Robert,

See my replies.

Dan

-----Original Message-----
From: Robert Turner <rtur...@e-djuster.ca.INVALID> 
Sent: Tuesday, August 12, 2025 5:06 PM
To: Tomcat Users List <users@tomcat.apache.org>
Subject: Re: [EXTERNAL EMAIL] RE: How to access a REST service

Dan,

On Tue, Aug 12, 2025 at 4:43 PM Daniel Schwartz <d...@danielgschwartz.com>
wrote:

> Hello again, Robert,
>
> The Glassfish Pool setup page shows the following defaults:
>
>    Idle Timeout: 300 Seconds
>    Maximum time that connection can remain idle in the pool
>
>    Max Wait Time: 60000 Milliseconds
>    Amount of time caller waits before connection timeout is sent
>
> Not knowing exactly what these mean, I have left them as is.  If you 
> think they should be changed, what would you recommend?
>

They mean exactly what the descriptions say they mean. The defaults seem 
reasonable.

DGS: For "Idle Timeout", does this mean that after 300 seconds, if the 
connection hasn't been active, then it is made available for other connection 
requests.  This would be my interpretation, but I'm not sure.

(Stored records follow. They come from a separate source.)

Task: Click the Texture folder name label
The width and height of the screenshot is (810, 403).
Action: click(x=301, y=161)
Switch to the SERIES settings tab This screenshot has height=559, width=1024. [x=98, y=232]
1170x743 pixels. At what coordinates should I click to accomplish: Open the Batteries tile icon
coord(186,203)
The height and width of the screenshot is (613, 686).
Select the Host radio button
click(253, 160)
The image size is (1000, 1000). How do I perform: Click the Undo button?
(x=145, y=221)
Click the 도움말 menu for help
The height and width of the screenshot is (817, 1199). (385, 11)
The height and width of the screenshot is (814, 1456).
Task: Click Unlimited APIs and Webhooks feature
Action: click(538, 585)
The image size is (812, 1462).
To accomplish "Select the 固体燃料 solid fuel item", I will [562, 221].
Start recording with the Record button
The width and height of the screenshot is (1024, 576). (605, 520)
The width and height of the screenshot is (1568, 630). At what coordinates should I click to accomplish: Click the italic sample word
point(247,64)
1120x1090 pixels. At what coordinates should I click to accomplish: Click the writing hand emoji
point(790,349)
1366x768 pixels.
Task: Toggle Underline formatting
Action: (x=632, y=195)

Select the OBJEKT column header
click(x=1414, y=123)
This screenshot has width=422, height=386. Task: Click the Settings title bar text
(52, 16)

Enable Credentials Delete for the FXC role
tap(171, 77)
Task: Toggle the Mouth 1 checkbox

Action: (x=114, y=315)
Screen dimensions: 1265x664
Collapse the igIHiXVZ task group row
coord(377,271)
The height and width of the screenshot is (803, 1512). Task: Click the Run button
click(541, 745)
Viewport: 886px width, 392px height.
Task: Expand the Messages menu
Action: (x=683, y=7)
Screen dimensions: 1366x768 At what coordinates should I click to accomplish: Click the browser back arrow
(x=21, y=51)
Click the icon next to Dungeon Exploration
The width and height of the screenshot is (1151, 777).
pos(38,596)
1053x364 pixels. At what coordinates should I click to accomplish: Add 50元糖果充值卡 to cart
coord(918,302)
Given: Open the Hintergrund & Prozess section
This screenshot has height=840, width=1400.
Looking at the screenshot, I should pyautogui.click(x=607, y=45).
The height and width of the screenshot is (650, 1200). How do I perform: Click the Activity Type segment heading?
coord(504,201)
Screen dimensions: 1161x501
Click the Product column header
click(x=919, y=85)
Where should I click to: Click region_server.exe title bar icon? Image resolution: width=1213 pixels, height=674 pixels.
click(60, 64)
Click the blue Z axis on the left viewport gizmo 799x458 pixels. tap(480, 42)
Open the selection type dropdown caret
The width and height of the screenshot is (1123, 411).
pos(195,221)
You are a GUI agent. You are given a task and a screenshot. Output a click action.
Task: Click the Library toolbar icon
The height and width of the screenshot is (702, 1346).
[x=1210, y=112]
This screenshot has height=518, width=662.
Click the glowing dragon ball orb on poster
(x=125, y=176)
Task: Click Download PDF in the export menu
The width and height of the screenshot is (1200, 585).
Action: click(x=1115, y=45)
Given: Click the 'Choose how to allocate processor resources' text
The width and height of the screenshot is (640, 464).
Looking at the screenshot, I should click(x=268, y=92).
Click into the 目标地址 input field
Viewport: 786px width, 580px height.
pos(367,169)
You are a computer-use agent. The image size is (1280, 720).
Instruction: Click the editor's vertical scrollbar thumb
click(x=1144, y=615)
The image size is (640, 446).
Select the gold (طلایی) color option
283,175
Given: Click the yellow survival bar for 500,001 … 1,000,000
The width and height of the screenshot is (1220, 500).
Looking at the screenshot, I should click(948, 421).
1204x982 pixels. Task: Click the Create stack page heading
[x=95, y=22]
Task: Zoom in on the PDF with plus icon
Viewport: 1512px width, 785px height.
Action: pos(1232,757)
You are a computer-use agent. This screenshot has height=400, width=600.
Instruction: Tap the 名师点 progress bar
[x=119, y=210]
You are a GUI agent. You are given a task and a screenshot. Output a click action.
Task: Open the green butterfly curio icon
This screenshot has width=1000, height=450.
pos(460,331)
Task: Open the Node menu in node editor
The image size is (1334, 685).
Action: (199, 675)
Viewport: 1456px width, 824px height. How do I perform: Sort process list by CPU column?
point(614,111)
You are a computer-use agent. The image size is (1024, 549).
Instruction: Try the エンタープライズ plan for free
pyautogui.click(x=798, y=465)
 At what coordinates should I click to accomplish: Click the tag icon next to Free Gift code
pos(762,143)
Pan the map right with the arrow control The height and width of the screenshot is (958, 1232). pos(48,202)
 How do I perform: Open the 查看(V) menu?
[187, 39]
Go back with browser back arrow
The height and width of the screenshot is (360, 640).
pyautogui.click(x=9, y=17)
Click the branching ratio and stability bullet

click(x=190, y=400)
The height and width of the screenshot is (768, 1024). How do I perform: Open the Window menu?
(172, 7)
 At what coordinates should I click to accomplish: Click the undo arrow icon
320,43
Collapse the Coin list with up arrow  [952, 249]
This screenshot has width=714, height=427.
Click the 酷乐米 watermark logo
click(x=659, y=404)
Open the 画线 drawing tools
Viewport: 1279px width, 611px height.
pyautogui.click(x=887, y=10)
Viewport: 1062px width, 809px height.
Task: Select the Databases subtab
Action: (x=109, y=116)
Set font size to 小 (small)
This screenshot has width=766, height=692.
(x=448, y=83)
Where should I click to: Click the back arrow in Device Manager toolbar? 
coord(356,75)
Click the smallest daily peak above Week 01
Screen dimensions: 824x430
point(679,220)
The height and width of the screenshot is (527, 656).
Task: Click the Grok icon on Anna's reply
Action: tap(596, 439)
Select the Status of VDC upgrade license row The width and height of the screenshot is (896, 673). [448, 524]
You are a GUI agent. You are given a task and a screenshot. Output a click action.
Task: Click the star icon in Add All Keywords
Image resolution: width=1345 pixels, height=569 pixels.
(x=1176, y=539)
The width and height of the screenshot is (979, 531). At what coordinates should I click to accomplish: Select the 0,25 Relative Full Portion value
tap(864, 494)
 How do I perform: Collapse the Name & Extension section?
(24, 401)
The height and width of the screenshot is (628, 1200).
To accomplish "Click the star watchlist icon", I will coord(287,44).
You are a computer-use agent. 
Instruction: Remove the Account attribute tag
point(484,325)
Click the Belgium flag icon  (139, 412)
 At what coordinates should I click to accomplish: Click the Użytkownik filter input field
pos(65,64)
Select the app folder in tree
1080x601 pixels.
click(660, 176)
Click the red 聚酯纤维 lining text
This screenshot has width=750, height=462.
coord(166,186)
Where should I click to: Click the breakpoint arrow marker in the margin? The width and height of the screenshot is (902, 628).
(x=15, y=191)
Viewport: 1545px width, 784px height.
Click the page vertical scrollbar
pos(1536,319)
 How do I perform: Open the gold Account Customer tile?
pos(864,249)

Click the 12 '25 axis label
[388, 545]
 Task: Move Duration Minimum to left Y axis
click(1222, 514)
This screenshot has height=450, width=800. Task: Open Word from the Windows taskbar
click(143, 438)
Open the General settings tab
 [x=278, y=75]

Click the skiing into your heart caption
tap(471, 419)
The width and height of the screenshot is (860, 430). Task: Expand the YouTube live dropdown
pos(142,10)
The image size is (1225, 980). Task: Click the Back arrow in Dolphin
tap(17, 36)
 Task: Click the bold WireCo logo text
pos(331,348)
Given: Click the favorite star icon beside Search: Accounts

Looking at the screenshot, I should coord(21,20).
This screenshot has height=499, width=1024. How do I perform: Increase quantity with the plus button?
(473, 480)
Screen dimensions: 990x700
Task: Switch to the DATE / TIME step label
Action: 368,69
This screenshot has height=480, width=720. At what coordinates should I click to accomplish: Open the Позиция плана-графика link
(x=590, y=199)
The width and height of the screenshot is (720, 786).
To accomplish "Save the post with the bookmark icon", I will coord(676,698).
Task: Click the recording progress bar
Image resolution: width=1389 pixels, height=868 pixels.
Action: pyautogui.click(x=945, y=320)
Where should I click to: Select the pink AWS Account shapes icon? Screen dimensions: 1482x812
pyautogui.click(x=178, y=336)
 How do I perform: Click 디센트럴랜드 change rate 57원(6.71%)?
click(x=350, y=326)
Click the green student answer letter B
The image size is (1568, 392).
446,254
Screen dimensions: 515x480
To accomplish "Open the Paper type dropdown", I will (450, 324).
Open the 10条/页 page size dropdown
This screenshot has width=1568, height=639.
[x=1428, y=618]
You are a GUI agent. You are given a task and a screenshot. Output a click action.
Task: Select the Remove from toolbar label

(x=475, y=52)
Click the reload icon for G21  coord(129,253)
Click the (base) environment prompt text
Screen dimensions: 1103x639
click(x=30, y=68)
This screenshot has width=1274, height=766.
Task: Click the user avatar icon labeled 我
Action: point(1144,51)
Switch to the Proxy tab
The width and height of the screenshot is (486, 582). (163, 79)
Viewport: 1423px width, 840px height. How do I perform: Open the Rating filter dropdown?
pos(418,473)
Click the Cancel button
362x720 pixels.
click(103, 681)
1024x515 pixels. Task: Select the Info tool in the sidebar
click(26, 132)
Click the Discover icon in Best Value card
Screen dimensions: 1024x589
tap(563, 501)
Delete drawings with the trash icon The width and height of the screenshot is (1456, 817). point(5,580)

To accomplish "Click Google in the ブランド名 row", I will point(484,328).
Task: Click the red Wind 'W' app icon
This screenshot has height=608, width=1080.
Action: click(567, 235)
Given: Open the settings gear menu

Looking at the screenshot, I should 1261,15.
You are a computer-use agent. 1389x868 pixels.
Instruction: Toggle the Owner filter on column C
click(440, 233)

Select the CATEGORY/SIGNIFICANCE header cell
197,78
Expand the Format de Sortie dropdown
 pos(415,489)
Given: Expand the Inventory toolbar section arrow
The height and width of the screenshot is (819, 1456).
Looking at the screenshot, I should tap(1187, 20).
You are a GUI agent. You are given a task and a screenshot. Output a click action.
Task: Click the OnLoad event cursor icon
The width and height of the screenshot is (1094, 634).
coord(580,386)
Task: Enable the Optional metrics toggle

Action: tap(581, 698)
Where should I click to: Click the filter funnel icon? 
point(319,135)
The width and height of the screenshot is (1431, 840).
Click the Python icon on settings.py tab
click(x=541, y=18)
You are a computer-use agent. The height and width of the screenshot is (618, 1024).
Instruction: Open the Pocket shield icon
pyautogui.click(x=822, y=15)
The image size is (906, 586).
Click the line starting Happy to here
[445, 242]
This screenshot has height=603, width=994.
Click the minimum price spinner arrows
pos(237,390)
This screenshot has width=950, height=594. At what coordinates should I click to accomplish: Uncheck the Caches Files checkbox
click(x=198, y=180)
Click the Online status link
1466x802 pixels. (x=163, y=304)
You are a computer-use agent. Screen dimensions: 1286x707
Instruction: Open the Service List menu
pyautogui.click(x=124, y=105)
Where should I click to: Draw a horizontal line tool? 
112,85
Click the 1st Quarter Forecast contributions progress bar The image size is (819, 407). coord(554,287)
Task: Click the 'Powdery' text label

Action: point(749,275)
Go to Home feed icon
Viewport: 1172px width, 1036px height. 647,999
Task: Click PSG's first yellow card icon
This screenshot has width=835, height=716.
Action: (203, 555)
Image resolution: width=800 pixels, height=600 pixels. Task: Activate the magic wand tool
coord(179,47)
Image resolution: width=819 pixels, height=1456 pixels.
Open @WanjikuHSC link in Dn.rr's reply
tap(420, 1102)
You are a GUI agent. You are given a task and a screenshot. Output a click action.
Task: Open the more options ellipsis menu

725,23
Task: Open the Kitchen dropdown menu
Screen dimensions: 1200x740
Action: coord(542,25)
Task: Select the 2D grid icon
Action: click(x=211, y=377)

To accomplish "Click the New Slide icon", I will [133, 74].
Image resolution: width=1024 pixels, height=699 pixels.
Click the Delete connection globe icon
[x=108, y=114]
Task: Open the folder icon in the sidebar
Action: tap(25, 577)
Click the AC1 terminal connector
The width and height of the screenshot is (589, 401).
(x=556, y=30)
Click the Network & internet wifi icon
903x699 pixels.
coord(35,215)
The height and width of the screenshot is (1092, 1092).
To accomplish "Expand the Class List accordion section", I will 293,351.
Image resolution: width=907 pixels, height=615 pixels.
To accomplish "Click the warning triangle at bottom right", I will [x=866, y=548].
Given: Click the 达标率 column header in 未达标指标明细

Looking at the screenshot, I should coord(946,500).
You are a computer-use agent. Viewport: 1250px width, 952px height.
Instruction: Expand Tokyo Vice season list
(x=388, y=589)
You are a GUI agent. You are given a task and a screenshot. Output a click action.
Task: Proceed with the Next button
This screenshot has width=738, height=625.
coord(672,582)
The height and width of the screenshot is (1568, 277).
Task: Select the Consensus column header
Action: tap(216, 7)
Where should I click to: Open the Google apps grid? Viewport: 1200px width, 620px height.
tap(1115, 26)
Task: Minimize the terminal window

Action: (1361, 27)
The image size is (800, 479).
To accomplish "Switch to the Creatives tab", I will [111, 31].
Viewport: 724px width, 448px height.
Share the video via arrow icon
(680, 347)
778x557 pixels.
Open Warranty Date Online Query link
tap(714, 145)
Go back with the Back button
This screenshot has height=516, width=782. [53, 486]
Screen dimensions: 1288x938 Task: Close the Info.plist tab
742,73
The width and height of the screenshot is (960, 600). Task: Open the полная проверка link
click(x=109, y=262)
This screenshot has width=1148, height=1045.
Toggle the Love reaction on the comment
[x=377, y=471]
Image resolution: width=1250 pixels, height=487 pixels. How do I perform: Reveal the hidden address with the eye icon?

DGS: For "Max Wait Time", what is a "caller" and what is it waiting for?  These 
statements are a bit out of context for me.

>
> In any case, the pool monitoring system shows:
>
>    AverageConnWaitTime 13 millisecond  Aug 8, 2025 3:18:57 PM Aug 12, 
> 2025
> 12:52:50 AM -- Average wait-time-duration per successful connection 
> request
>
> which doesn't seem to be a lot.  Connections are happening quickly, as 
> long as some are available.


That seems reasonable as well.

Given these, what seems very odd is how many connections you still need, and 
that you actually max out with a reasonable pool limit (of under 100).
Unless you have a really large number of simultaneous connections, or your DB 
requests are taking a long time, there is no reason your pool size should need 
to be very big.

DGS: I'm mystified too.  However, if a typical BD connection takes only 13 ms, 
and an "Idle Timeout" of 300 seconds means that a connection object can sit 
there being essentially unused for that long, then it could be that there are a 
lot of connection objects accumulating because the ones that have been used 
still haven't timed out.  If so, then it might make sense to reduce to this 
timeout time. Does this make sense?

DGS: As for now, if I keep the maximum pool size at 1000, the system keeps 
running.   However, right now the vast majority of connection requests are by 
web crawlers.  I don't know what might happen if I were to get some real users.

>
>
> Dan
>
> -----Original Message-----
> From: Robert Turner <rtur...@e-djuster.ca.INVALID>
> Sent: Tuesday, August 12, 2025 1:57 PM
> To: Tomcat Users List <users@tomcat.apache.org>
> Subject: Re: [EXTERNAL EMAIL] RE: How to access a REST service
>
> inline...
>
> On Tue, Aug 12, 2025 at 1:46 PM Daniel Schwartz 
> <d...@danielgschwartz.com>
> wrote:
>
> >
> > DGS: I was going by what the person at Omnifish had told me.  I just 
> > checked, and you can't set the maximum pool size to 1.  The minimum is 8.
> > So I did this and within seconds the system stopped working and I 
> > got the following in the log file:
> >
> >     "Caused by: javax.resource.spi.ResourceAllocationException: 
> > Error in allocating a connection. Cause: In-use connections equal 
> > max-pool-size and expired max-wait-time. Cannot allocate more
> connections."
> >
> >     Also,
> >
> >     "Caused by: com.sun.appserv.connectors.internal.api.PoolingException:
> > In-use connections equal max-pool-size and expired max-wait-time.
> > Cannot allocate more connections."
> >
> >     Then I went back and reset the maximum pool size to 1000, and it 
> > started working again.
> >
> > Based on the error message and some quick Google searches, there is 
> > a
> setting to control the maximum wait time (max-wait-time). The default 
> is supposed to be 60 seconds, so that's a red flag right there -- do 
> you expect to be holding connections for so long that waiting threads 
> / requests would have to wait for more than 60 seconds?
>
> Using a connection for around 60 seconds would be a really long DB 
> query, or a very slow database server / instance. You may want to 
> validate the Glassfish configuration option, and understand how long 
> your requests are holding connections for, etc. Something is still 
> very odd with your application's behavior.